Na parte da tarde, nós (seu Julio, a esposa Dona Francisquinha e eu) atendíamos os homens, que já haviam tomado uns copinhos de vinho doce, exclusividade da casa. Traziam na cabeça o que desejavam. Às vezes, para ajudar a memória, vinham com carretéis vazios de linha, ou agulhas enfiadas em pequenos retalhos e pediam “outra igual a essa”.

Ao encerrar o atendimento dos fregueses do Morro vermelho, seu Julio brindava a cada um com um sabonete Gessy, recomendando:

— Este é um agrado prá você fazer à patroa.

Os simples homens da roça se abriam em risadas de agradecimento, exibindo os dentes brancos, as gengivas vermelhas e os olhos brilhantes nas negras faces.
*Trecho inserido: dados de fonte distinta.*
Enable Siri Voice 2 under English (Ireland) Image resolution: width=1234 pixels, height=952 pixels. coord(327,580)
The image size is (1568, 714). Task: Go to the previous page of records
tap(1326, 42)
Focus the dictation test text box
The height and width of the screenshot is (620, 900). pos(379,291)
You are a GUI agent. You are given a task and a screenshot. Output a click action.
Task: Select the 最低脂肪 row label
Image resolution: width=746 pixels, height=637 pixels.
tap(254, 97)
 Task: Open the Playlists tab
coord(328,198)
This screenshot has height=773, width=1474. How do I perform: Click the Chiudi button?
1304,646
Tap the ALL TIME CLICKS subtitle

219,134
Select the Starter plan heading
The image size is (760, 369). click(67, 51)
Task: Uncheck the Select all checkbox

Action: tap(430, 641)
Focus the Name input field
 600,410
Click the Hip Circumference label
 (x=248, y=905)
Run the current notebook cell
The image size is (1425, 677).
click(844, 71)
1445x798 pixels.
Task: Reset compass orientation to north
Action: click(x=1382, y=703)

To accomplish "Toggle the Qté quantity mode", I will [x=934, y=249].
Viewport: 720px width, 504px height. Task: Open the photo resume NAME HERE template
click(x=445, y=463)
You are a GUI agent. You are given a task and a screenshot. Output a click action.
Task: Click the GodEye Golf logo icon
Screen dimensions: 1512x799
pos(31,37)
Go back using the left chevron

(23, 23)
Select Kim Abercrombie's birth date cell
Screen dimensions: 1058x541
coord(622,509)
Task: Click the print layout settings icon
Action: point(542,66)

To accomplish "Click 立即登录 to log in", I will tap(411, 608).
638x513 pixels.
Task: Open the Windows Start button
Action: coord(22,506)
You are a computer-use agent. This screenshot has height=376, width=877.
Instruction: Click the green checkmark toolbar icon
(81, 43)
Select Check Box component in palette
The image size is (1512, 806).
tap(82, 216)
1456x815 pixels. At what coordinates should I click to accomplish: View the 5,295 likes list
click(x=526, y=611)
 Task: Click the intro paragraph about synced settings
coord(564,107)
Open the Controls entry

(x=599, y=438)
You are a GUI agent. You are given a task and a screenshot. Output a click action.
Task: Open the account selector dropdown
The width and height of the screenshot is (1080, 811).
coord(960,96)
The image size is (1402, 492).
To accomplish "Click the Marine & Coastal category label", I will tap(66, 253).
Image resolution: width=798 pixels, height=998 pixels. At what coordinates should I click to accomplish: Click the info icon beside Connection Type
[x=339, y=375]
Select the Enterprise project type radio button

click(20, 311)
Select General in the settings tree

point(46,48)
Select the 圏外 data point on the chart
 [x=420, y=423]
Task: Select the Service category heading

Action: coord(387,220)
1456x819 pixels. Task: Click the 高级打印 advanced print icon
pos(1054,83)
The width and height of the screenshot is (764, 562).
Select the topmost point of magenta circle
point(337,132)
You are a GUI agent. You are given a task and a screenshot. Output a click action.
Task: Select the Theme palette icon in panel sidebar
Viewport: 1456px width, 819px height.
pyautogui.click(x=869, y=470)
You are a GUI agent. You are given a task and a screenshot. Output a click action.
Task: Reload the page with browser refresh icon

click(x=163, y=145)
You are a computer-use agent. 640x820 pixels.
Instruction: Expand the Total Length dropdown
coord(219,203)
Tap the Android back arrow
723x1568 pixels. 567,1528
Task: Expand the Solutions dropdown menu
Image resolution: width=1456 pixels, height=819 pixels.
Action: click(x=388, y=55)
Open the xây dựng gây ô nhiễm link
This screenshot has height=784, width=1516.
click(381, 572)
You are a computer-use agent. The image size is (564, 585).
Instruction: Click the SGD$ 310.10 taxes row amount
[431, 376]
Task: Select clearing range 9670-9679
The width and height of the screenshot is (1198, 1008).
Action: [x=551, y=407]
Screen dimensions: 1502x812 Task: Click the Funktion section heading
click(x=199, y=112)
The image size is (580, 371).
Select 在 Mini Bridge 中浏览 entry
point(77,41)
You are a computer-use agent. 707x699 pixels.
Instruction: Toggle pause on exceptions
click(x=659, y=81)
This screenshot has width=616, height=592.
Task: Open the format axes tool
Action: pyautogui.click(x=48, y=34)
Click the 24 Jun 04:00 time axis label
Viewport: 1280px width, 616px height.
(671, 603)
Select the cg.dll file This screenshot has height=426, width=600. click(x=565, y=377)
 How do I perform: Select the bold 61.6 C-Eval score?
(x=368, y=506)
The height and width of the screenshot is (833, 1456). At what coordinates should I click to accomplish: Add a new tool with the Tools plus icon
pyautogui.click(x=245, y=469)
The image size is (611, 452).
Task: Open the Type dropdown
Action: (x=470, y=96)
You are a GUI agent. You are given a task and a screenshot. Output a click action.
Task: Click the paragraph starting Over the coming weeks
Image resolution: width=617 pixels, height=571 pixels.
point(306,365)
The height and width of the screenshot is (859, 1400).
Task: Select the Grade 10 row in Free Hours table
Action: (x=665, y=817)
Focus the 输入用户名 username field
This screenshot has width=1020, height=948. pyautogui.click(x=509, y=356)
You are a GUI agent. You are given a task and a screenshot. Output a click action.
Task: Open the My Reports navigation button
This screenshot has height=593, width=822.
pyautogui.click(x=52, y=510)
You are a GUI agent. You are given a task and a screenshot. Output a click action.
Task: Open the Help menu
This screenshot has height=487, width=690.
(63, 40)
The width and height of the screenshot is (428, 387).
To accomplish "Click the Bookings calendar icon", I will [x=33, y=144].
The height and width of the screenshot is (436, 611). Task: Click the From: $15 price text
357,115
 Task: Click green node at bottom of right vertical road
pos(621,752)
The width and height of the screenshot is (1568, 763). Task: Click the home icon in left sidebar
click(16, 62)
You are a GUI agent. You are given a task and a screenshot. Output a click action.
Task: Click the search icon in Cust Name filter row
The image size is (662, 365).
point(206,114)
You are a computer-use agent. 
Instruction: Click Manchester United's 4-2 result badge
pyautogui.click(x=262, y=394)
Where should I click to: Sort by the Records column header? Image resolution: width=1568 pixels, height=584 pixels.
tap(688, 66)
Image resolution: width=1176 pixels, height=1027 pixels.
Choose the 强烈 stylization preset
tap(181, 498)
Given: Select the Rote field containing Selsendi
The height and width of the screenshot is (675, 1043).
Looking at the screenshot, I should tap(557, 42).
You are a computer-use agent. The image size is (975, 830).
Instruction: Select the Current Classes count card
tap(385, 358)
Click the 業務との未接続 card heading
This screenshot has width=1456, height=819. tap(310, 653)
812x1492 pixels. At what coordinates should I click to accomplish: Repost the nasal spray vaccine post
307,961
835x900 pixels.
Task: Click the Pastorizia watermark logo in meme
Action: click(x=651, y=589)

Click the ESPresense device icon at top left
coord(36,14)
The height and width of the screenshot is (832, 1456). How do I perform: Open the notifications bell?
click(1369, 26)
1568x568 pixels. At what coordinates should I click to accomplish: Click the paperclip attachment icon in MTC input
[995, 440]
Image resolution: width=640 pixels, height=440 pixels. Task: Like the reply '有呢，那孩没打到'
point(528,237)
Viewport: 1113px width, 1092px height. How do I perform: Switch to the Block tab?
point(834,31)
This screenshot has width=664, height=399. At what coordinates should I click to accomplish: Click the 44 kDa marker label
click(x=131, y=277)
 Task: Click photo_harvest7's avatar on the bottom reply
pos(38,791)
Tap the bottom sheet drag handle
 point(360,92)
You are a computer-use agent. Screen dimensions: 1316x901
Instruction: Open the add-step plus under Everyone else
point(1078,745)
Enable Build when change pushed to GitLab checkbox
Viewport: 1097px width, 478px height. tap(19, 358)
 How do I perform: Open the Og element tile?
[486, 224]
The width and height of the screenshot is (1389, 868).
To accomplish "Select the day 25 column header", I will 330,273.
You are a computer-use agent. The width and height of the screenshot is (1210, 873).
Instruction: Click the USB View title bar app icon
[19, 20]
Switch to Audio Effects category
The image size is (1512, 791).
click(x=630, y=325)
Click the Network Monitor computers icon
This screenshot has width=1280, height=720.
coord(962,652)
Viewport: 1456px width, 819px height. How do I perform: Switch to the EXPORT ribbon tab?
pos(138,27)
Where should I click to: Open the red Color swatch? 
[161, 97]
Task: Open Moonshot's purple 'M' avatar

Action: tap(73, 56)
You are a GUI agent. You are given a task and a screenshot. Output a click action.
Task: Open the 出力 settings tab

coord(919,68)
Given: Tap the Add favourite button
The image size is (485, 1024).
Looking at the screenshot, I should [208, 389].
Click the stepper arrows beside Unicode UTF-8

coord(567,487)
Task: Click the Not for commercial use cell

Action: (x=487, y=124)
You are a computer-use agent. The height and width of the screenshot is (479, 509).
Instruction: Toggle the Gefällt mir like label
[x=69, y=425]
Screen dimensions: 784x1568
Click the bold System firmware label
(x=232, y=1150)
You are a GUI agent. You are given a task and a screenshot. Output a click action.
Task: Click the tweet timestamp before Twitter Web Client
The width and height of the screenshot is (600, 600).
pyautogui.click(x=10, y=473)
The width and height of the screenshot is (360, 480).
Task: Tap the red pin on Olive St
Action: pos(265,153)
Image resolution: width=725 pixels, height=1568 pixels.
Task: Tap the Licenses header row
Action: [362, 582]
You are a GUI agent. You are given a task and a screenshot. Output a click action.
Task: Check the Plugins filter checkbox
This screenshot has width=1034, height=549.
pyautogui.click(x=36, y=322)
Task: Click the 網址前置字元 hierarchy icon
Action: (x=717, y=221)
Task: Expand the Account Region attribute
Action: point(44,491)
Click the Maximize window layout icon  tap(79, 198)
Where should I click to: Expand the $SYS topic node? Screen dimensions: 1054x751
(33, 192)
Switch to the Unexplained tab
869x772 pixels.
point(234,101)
Usualmente, passava das cinco da tarde quando o grupo de cavaleiros, com os embornais e sacos de pano arrumados nas garupas das montarias, deixava o empório, de volta ao Morro Vermelho.

Era hora de arrumar os sacos de mantimentos, dar a última varrida e fechar o estabelecimento.

Seu Júlio, como sempre, tinha uma palavra de entusiasmo:

— Então, Tuniquinho, tá cansado?

E antes que eu respondesse, lá vinha com uma de suas tiradas conclusivas:

— É... O trabalho enriquece e enobrece... Mas é preciso trabalhar!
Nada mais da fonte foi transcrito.